### Exercise description
Find the number of lines below in which the word "computer" occurs. Write only that number.

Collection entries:
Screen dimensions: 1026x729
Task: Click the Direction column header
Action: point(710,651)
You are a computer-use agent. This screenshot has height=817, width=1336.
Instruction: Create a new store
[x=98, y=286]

---

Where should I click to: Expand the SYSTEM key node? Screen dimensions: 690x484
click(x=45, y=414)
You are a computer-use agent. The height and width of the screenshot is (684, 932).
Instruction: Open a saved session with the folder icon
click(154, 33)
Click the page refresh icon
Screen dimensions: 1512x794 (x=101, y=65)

### Your response
2